▼▼▼
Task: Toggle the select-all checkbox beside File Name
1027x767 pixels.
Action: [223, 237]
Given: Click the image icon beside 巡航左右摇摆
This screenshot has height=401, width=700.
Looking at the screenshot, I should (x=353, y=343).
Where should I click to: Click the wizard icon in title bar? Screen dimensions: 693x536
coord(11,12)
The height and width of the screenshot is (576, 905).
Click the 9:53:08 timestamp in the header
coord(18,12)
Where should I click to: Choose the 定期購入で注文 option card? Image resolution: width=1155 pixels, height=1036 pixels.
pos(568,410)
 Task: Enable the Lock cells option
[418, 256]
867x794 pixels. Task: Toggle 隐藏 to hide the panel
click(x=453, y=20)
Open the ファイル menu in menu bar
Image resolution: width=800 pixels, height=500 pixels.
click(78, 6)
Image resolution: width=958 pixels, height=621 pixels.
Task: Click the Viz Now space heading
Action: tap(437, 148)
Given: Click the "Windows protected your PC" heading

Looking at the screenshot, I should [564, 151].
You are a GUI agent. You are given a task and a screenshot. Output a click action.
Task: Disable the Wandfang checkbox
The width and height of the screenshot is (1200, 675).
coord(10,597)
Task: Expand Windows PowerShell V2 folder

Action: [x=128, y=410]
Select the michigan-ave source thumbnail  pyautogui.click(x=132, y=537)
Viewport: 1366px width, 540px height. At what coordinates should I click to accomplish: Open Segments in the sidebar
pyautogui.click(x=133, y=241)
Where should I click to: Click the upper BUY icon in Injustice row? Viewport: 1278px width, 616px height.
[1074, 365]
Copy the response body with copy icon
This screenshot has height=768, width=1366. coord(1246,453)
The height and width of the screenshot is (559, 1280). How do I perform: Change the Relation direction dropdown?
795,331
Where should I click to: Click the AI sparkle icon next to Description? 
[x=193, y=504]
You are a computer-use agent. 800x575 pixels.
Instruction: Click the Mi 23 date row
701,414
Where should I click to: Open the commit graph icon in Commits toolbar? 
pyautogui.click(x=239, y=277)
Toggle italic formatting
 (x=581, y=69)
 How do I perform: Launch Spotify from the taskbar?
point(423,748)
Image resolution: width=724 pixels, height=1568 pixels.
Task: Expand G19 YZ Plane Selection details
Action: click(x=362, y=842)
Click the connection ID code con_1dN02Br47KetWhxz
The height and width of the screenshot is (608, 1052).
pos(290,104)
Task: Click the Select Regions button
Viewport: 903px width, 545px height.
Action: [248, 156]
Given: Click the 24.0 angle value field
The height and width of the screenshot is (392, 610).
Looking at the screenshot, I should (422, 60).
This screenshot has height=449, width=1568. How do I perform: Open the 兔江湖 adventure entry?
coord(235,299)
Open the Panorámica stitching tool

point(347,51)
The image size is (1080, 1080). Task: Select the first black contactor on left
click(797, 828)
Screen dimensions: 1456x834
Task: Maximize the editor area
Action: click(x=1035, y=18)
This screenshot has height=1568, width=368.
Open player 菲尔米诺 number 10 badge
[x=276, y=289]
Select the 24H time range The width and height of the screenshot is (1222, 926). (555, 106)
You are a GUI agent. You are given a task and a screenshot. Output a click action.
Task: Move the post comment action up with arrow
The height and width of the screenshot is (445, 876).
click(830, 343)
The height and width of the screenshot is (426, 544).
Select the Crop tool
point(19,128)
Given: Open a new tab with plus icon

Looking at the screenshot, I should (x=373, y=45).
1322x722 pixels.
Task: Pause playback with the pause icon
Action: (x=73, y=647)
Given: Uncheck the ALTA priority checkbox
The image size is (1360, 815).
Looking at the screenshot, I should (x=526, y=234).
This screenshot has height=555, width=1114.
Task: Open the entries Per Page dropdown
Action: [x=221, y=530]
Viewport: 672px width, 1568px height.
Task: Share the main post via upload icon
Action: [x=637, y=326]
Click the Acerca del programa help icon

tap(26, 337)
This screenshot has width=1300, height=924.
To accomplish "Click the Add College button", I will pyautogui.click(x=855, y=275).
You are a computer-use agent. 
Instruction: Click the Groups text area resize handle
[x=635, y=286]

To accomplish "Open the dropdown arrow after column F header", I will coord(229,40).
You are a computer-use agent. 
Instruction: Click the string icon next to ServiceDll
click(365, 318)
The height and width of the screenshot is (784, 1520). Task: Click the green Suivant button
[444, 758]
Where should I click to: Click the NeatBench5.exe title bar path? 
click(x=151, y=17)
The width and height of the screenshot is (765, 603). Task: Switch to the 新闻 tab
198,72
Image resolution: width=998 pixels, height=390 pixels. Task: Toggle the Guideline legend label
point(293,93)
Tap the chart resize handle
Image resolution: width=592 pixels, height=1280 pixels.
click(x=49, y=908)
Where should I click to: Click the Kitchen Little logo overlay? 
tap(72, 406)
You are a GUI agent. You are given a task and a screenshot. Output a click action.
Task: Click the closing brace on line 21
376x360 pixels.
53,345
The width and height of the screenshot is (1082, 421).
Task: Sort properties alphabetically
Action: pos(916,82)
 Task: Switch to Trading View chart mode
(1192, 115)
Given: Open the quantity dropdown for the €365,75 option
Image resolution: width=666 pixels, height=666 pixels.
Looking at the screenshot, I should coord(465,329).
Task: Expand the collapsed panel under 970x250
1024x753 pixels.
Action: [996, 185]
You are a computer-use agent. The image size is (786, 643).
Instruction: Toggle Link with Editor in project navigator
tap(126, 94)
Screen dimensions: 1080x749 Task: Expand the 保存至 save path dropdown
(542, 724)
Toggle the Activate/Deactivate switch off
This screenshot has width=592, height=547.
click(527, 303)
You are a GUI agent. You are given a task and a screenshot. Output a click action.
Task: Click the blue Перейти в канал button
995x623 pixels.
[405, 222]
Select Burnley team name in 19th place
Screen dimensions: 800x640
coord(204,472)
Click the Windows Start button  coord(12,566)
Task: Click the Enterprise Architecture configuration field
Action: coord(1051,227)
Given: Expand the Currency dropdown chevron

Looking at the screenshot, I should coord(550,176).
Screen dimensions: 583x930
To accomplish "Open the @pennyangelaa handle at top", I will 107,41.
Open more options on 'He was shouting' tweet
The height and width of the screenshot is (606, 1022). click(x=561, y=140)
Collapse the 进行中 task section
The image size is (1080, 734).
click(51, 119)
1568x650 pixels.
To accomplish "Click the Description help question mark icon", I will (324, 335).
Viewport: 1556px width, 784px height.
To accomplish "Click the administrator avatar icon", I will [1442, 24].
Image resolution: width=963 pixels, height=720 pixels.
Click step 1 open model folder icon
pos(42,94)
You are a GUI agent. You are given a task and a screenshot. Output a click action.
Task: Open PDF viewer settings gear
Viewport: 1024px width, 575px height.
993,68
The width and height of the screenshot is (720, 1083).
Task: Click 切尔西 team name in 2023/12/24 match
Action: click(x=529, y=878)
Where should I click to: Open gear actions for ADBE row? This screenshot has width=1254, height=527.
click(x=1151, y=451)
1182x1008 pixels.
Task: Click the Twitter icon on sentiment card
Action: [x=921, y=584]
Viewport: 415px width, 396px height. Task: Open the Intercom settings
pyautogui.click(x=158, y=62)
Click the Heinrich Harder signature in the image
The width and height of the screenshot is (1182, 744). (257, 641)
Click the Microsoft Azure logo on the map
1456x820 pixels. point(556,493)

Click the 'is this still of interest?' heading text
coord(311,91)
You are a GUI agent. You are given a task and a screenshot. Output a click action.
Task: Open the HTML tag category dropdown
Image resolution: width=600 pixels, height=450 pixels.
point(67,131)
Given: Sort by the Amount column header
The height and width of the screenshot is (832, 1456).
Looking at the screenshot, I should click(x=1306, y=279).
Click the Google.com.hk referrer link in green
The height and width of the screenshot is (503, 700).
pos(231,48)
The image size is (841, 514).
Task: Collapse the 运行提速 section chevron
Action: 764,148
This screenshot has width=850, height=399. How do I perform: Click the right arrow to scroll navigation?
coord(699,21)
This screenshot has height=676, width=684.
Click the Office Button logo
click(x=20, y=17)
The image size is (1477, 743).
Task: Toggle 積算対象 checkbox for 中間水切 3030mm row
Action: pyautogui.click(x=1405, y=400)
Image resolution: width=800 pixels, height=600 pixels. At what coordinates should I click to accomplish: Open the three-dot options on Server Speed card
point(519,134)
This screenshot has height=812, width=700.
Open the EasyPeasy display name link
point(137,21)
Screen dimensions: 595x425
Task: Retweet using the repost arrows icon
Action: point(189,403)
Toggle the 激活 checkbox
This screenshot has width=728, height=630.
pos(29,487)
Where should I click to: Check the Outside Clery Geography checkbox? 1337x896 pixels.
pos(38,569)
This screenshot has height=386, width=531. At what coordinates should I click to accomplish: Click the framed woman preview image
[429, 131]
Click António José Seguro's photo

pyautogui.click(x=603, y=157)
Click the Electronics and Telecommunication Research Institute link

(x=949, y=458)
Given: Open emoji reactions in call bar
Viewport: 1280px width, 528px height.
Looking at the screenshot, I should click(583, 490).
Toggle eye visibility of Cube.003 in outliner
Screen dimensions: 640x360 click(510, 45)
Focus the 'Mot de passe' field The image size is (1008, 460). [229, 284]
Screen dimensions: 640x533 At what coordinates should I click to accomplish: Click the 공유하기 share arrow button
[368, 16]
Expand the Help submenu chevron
▲▲▲
_Task details_
A single number is the expected answer: how many lines of the entries contain "computer".

_Answer to this problem_
4